Something about slow work
I’m (occasionally) reading through a book Too Soon Old, Too Late Smart – 30 true things you need to know now. It’s an eloquent and incisive read but, at the end of the day, it probably fits most neatly in the ‘pop-psychology’ genre. I’m ever learning though: truth can be found in a multitude of places. It’s available to everyone. And it points us to God.
In a society based on consumption, instant gratification’s easy to spot. We crave instant results. We want to drop 10kg in the first week of our diet. We want to run 10km without training (and without blisters). We want to experience intimacy without investing time.
A friend told me recently of the number of people standing in line for Australian Idol who proudly boasted they’d never had a singing lesson, yet couldn’t sing to save themselves either. We don’t want reward for effort; we want a manifold return for simply showing up.
Gordon Livingstone, the author of the book I mentioned earlier, reflects this thought:
Somewhere along the line we became an impatient people, expecting quick answers to our difficulties…
The process of building has always been slower and more complicated than that of destruction. Wisdom is gifted over time. Love grows richer over time. Investments mature over time. Fitness accrues one step at a time. Degrees are acquired one lecture, unit, exam at a time.
While epiphanies, miracles and supernatural interventions are a reality for the People of God, the greater part of our journey is a steady walk—the glad ox, as my friend Brad puts it. One foot in front of the other. A deep furrow of wholeness, discipline, love and community.
While the initial reorientation prompted by repentance may be a radical change, it is honed by degrees. One foot in front of the other.
We crave the miracle relationship and the serendipitous chance meeting with our soon-to-be-lifetime-soulmate. And granted, these moments happen. Thank God. Yet there is still a journey of soulcraft that invariably precipitates that glittering moment. A steady refining of the character that makes union a possibility. A refining that leads to people finding joy in each other and in God that didn’t come cheaply or without change.
Eugene Peterson, in Christ Plays in Ten Thousand Places, writes sweetly:
We are here to be formed over our lifetimes into a community of the beloved, God’s beloved who are being formed into a people who love God and one another in the way and on the terms in which God loves us. It’s slow work. We are slow learners. And though God is unendingly patient with us, we are not very patient with ourselves or one another.
Our transformation is daily and requires what Petersen articulates Paul’s word to the church at Rome as passionate patience. Passionate patience is not grim or masochistic—it’s laden with hope and expectation. It’s not a come-back-in-a-year-and-see-what-happened kind of patience; it’s the watchman waiting, it’s the lighthouse keeper monitoring every movement to see what might happen next. And it’s active. Passion is active. There’s work to be done in the waiting and in the walking…and we’re not shy about that work.
And just because the journey of goodness is gradual, it doesn’t mean it’s boring. It’s good. Both in the moment and along the way. It can be a wild ride of gradual goodness. And increasingly good.
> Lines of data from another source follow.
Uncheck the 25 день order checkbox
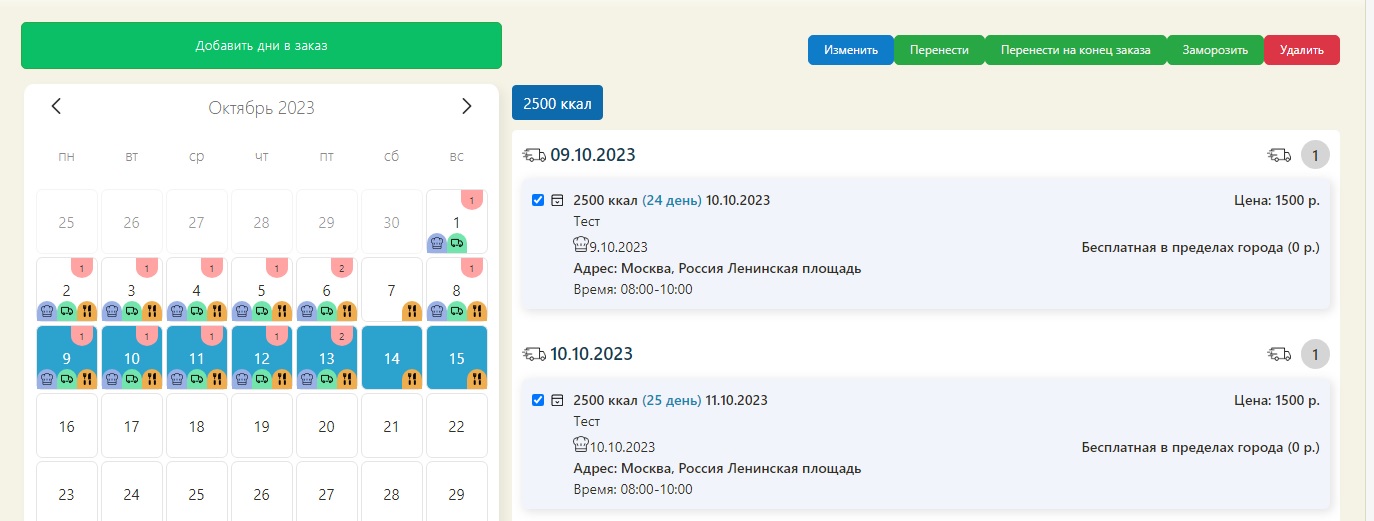 [538, 400]
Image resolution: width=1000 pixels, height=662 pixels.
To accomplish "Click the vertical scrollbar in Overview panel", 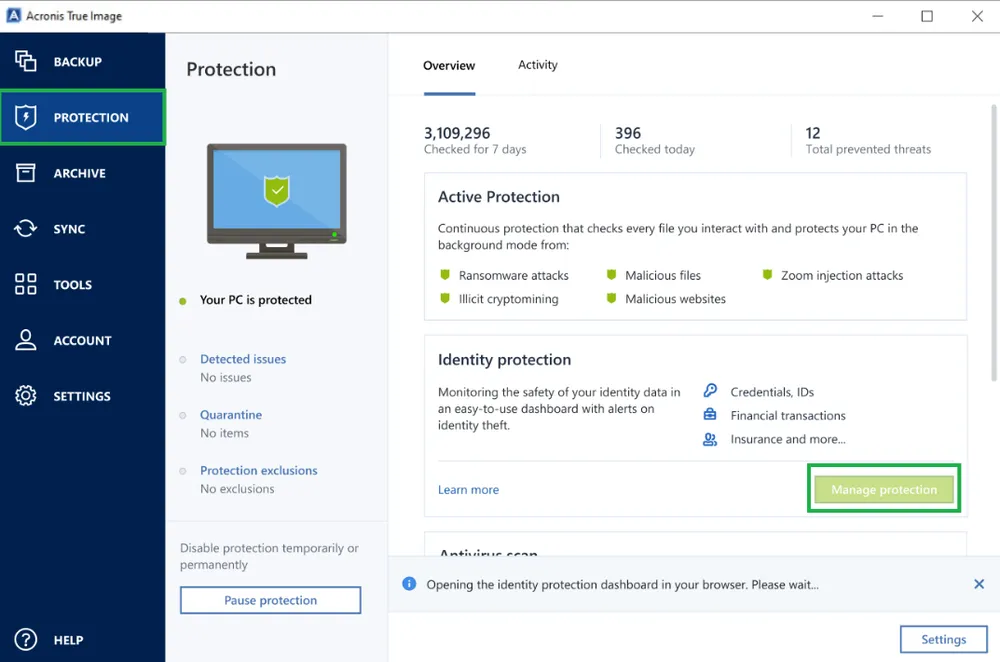I will pos(993,240).
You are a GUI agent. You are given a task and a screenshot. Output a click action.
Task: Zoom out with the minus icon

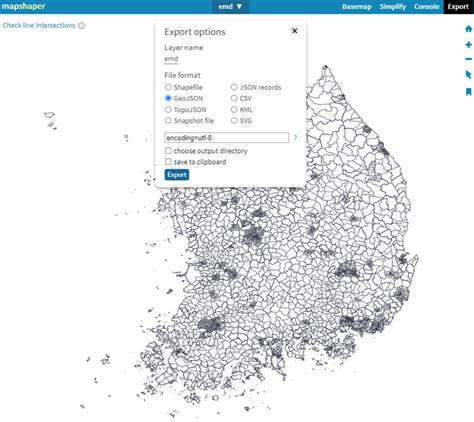[x=468, y=59]
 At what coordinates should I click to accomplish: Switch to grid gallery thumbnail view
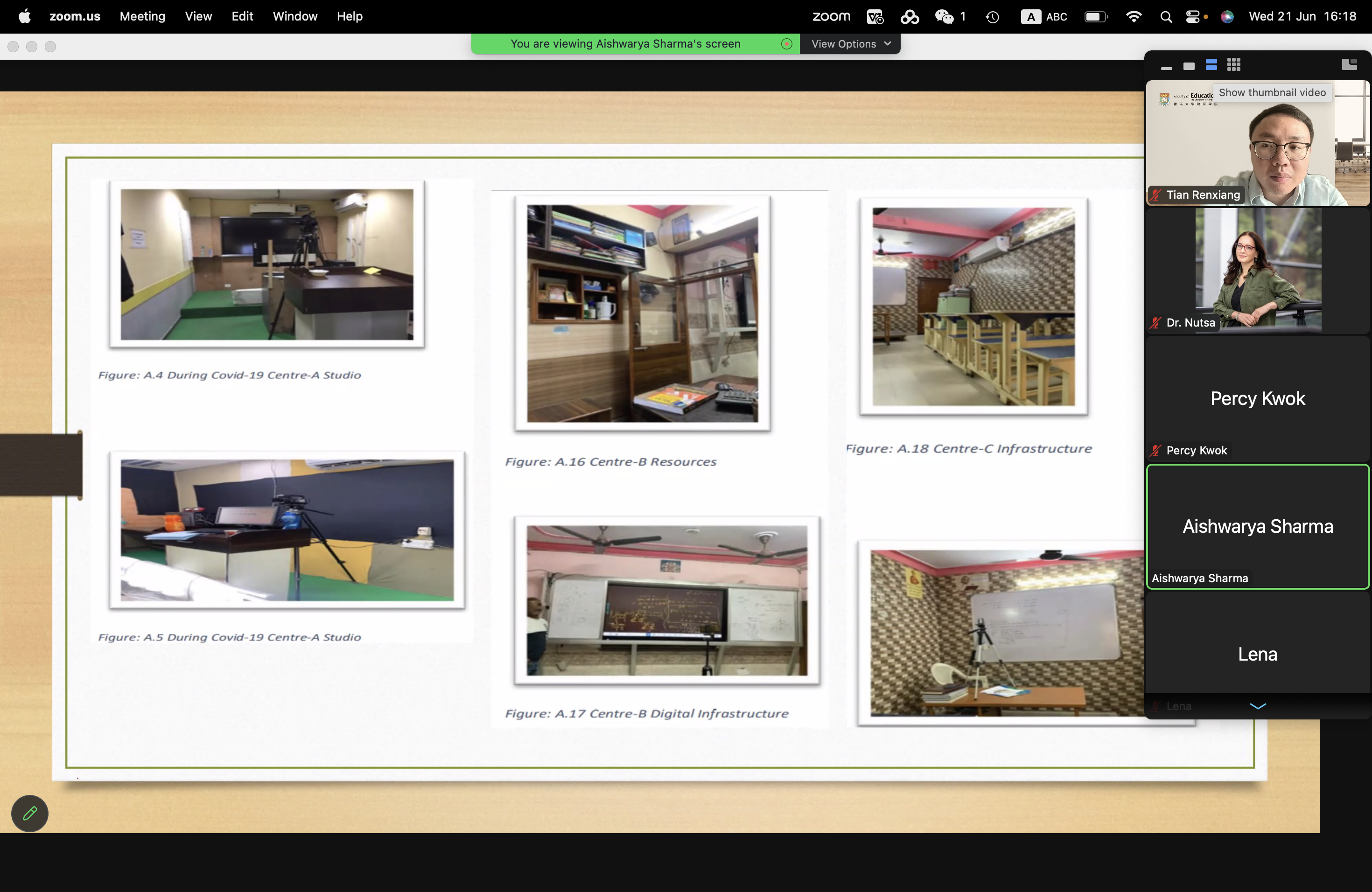(1234, 65)
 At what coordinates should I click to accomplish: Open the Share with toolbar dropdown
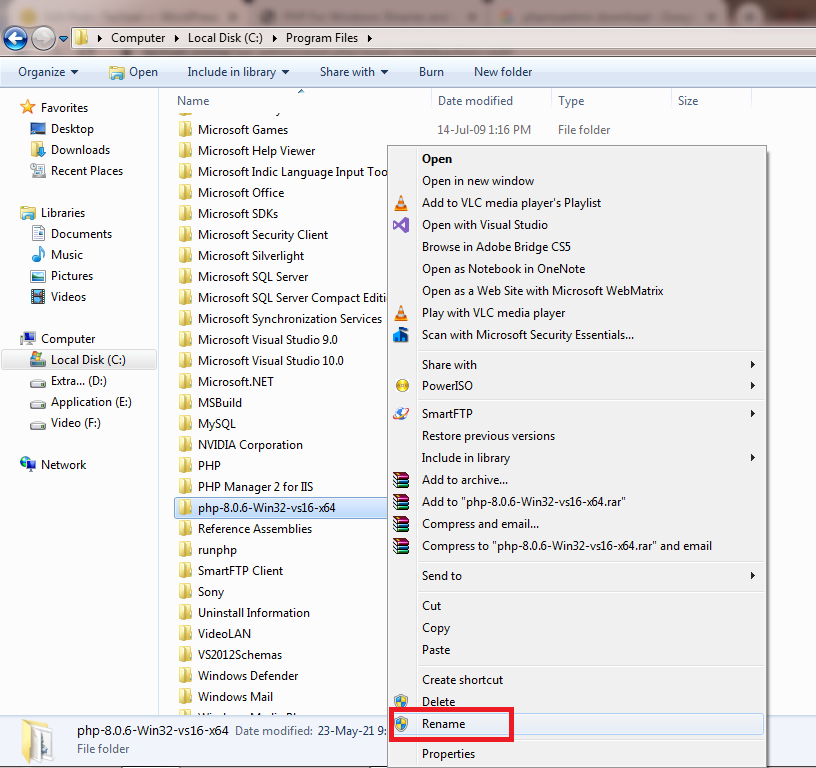[x=354, y=72]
Albeit with excursions and tangents, excuses and sidestreets, but also with a rich, evolving, integrated story.
The prophet Habukkuk wrote:
Write this. Write what you see. Write it out in big block letters so that it can be read on the run. This vision-message is a witness pointing to what’s coming. It aches for the coming—it can hardly wait! And it doesn’t lie. If it seems slow in coming, wait. It’s on its way. It will come right on time.
Bad things tend to happen quickly. Good things take time. Take your time.